In the copy, every record below must appear exactly as given, and no picture may appear.
[ENTRIES SHOWN Boundary: Start]
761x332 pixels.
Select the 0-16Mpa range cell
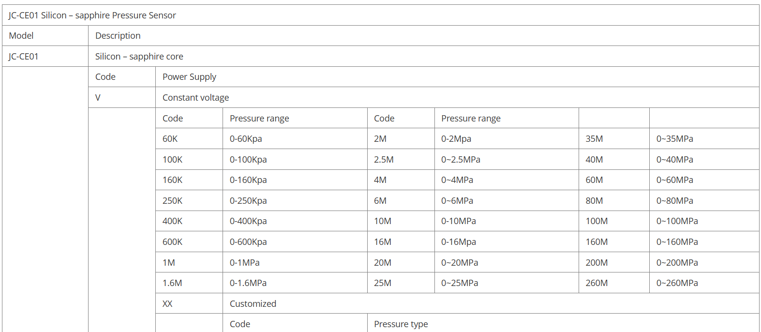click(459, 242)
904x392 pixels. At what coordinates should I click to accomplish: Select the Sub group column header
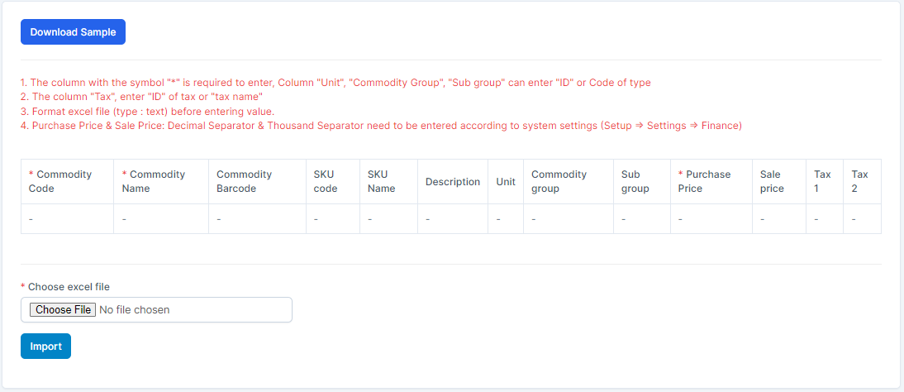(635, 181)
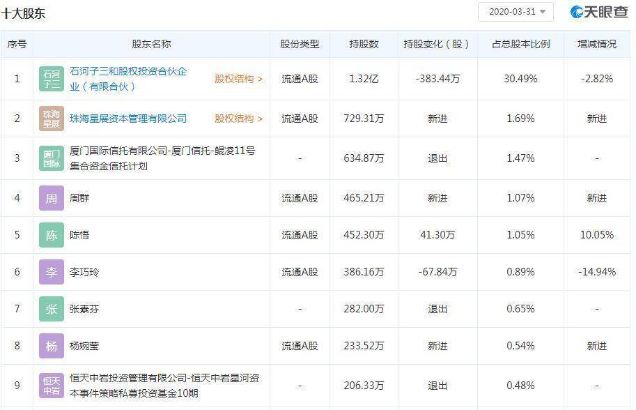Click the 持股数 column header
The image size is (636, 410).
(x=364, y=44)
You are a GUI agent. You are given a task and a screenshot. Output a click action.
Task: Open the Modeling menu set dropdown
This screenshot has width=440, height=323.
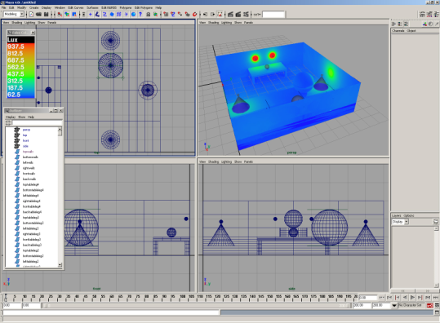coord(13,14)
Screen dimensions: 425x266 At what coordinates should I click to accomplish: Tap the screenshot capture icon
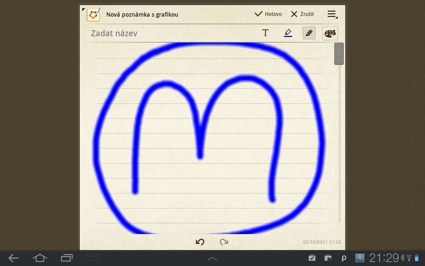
[ENTRIES SHOWN Boundary: End]
YOUR SOLUTION =
761x332 pixels.
Select the 0-16Mpa range cell
click(459, 242)
904x392 pixels. At what coordinates should I click to accomplish: Select the Sub group column header
(635, 181)
Click the 持股数 column header
The image size is (636, 410).
(x=364, y=44)
You are a GUI agent. You are given a task and a screenshot. Output a click action.
Task: Open the Modeling menu set dropdown
This screenshot has width=440, height=323.
coord(13,14)
Screen dimensions: 425x266 At what coordinates should I click to accomplish: Tap the screenshot capture icon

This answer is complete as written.